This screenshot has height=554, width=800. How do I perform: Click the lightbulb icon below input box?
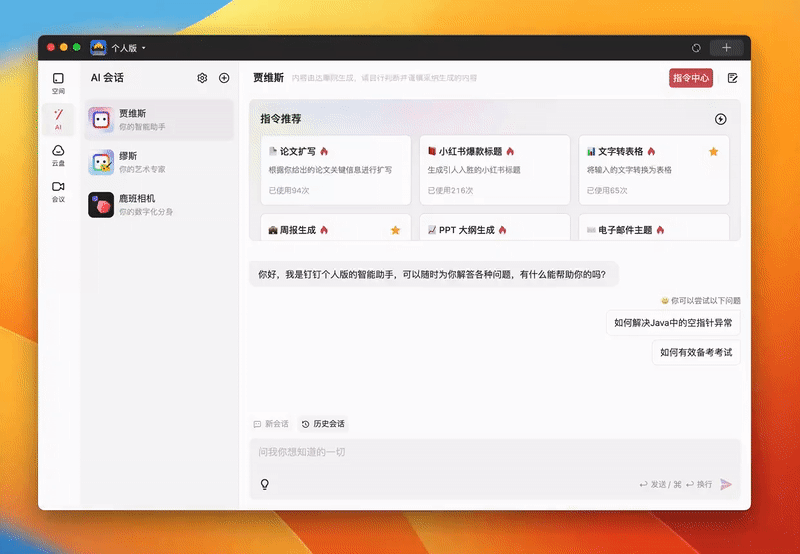265,484
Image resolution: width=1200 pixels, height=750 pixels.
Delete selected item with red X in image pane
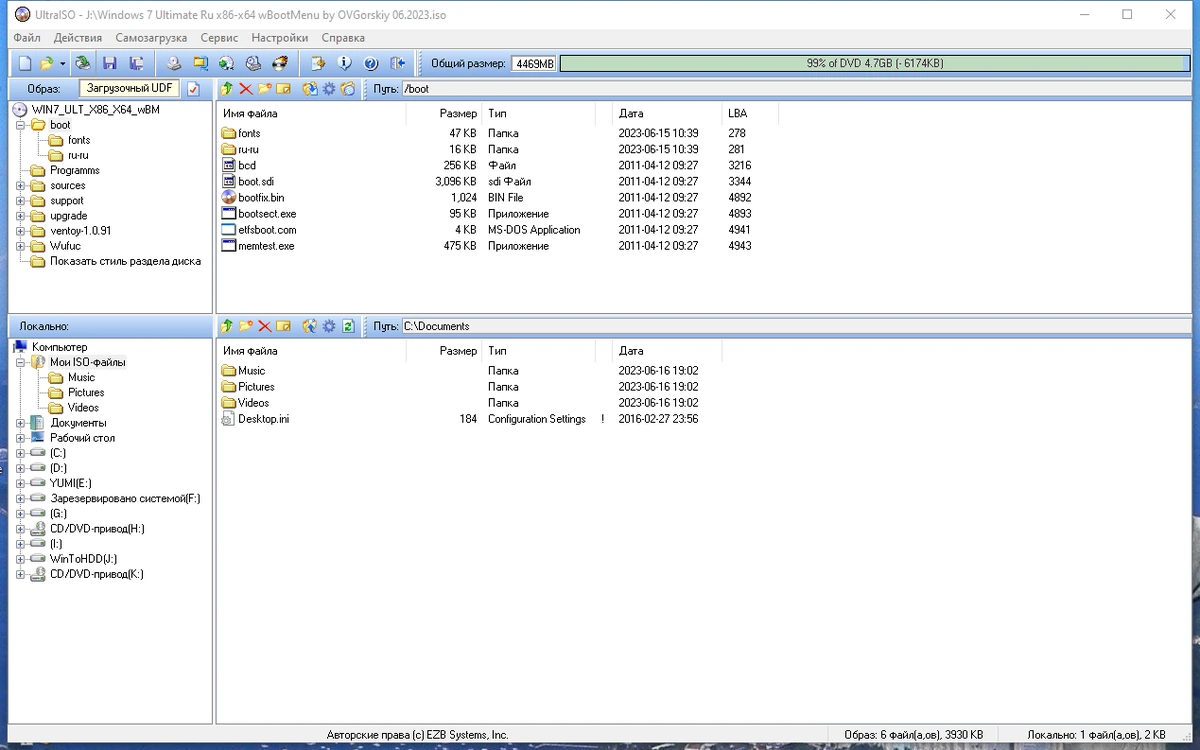[245, 89]
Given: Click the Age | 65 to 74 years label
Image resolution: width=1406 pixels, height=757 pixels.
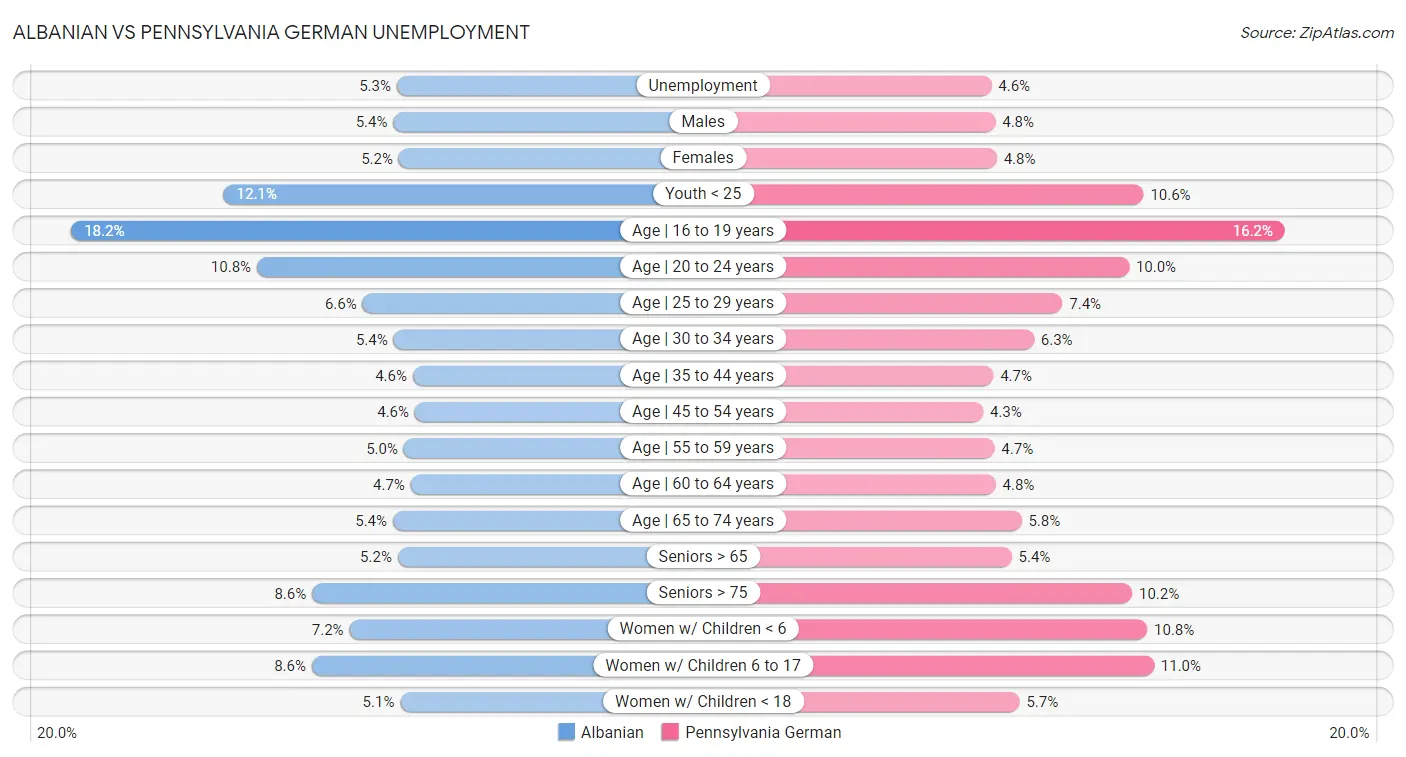Looking at the screenshot, I should tap(703, 520).
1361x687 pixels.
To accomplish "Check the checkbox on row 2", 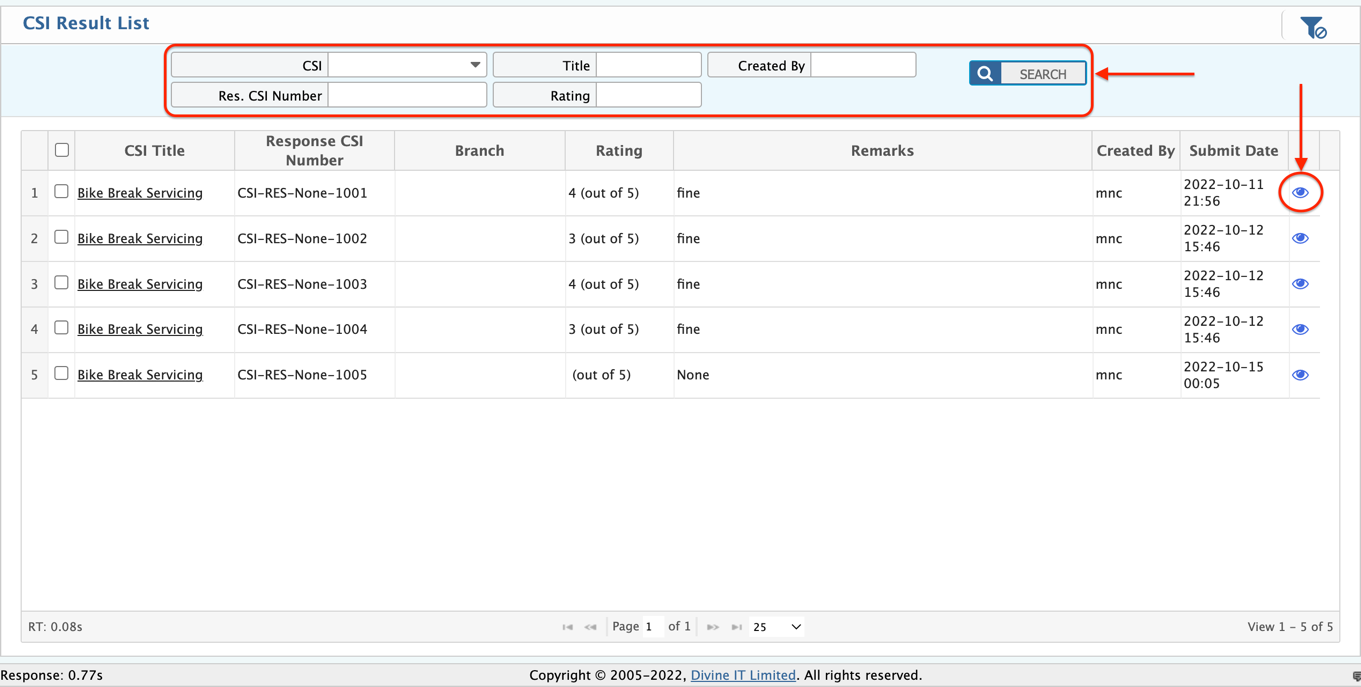I will 61,238.
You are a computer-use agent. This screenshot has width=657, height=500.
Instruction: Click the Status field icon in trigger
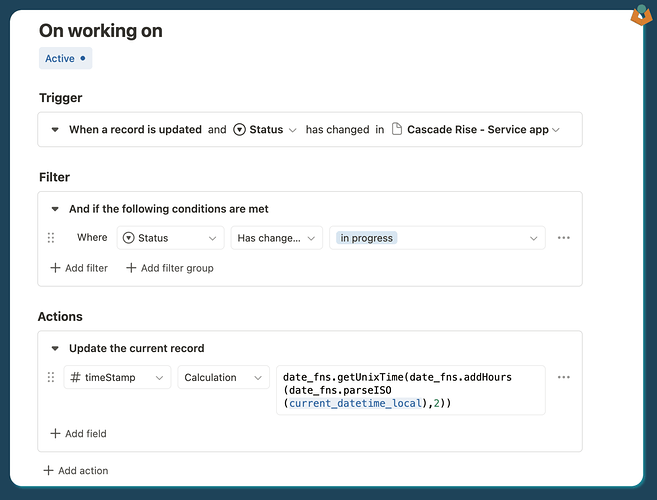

------------------------------------------------------------------------

** PROBLEM TO WORK ON **
Repeat verbatim the range of lines that opens at the line containing "You are a computer-use" and closes at the last line of the entries, excluding all pictures.

** RESULT OF THE EXERCISE **
You are a computer-use agent. This screenshot has width=657, height=500.
Instruction: Click the Status field icon in trigger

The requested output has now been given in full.